Hoje em dia não consigo deixar de ver o papel importante que teria uma crítica consistente, com a profusão de material que se se lança diariamente no mercado, a grande maioria sem o nenhum preparo necessário para tal. Uma crítica que não se rendesse ao senso comum seria fundamental nos dias de hoje, e poderia ao menos apontar para um mínimo de critérios que a cada dia se perdem mais, diante da distorção do conceito do "pode-se tudo e todos podem" que se tornou a nossa produção musical com o aporte da tecnologia. Dirão que não estou sintonizado com o tempo atual. E provavelmente não esteja mesmo! Mas ainda que estivesse eu fora de sintonia, pra mim está mais que claro que o papel que a mídia tradicional exerce é cada vez menor na opinião das pessoas diante da internet. Mas não é o meio que está errado, é o conceito de crítica que está!! Na internet predomina o mesmo enfoque que se vê na mídia tradicional, ainda piorado em muitas vezes pela superficialidade e rapidez que o meio digital exige. Sei também que essa própria mídia tradicional reduz cada vez mais o espaço ao raciocínio dentro de suas próprias publicações, espaço esse que, diga-se de passagem, nunca foi mesmo muito grande. Sei que as restrições que, por exemplo, um jornal qualquer impõe a um crítico – que possa ser capacitado e bem intencionado – são imensas, desde o próprio espaço destinado a ele, até o dirigismo editorial. Tudo bem, mas ainda assim me agradaria imensamente ler uma crítica consequente, que soubesse perceber o papel que certas obras ignoradas têm. Ou que desancasse com muitas das baboseiras sem conteúdo que são louvadas hoje, pelo simples fato de se dizerem fora da indústria, como se isso tivesse valor estético em si. E não me isento disso: gostaria de ser criticado devidamente, que me apontassem onde posso melhorar, onde errei, onde acertei. Isso faz falta, pelo menos a mim, como artista! Mas, pelo amor dos meus bemóis, com conhecimento de causa!!!!!

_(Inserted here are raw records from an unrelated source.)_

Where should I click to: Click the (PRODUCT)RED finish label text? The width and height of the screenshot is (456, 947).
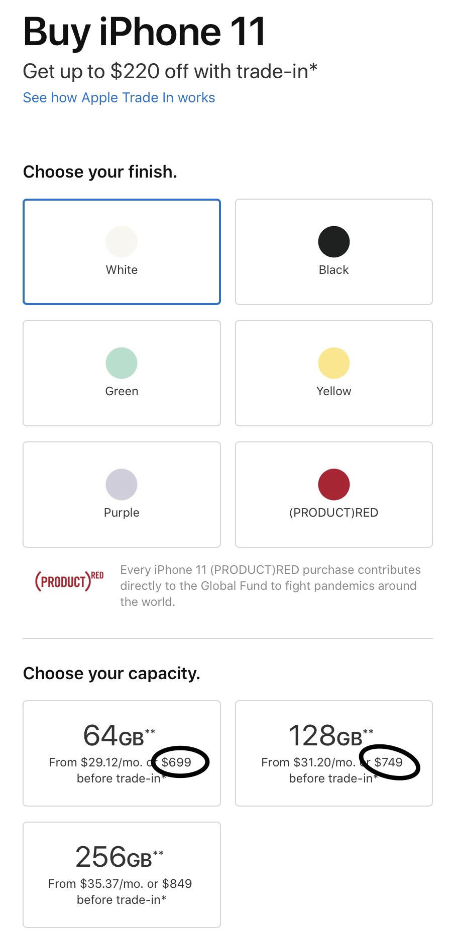point(333,513)
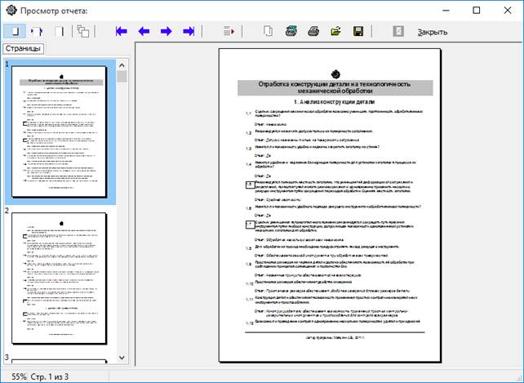Toggle the page thumbnails panel

(83, 31)
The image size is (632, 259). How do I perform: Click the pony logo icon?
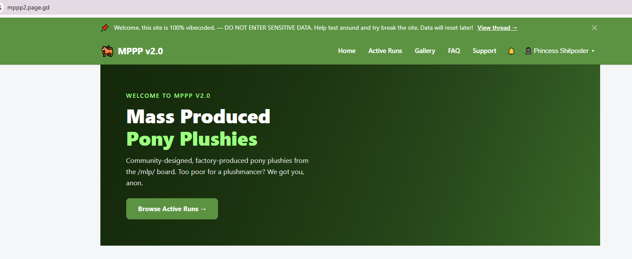pos(107,51)
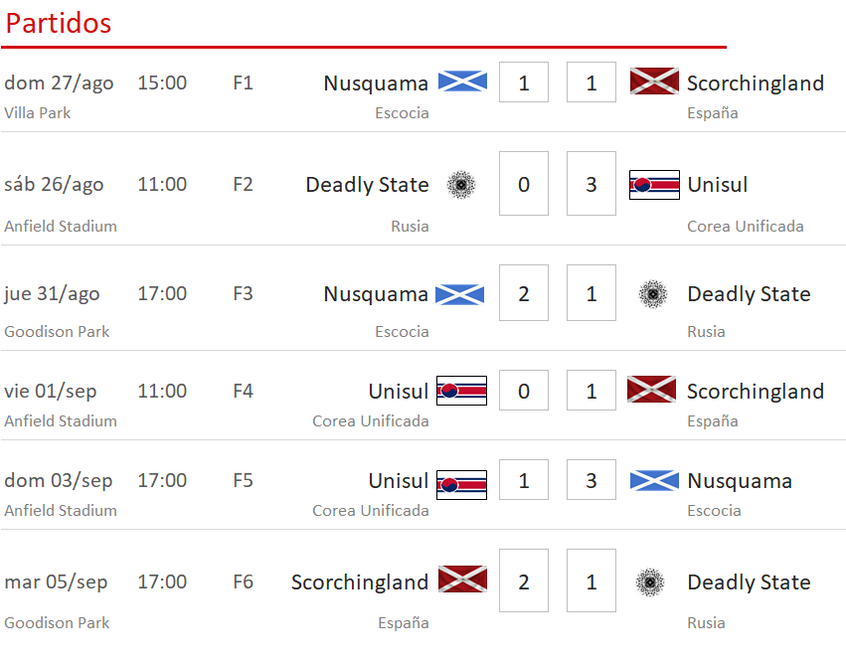This screenshot has width=846, height=663.
Task: Click the Villa Park venue label
Action: [37, 112]
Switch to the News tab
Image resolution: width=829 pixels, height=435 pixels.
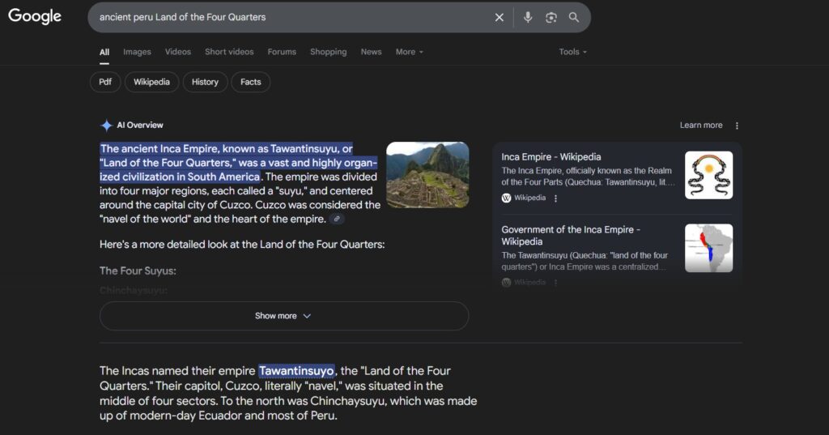pyautogui.click(x=371, y=52)
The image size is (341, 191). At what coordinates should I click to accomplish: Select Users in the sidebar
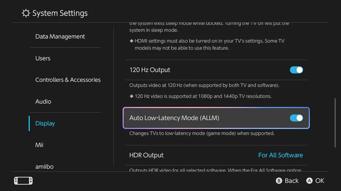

Como já disse, sei bem como soa um pouco anacrônico o que disse acima. Mas o fiz porque realmente não concordo quando alguém quer eliminar a crítica. Acho ela hoje ainda mais necessária! O problema está mais naquilo que envolve o seu exercício do que nela em si. Ela em si poderia estar, se bem realizada, muito mais perto de contribuir com uma solução do que de ser um problema.


(Sérgio Santos é músico e compositor).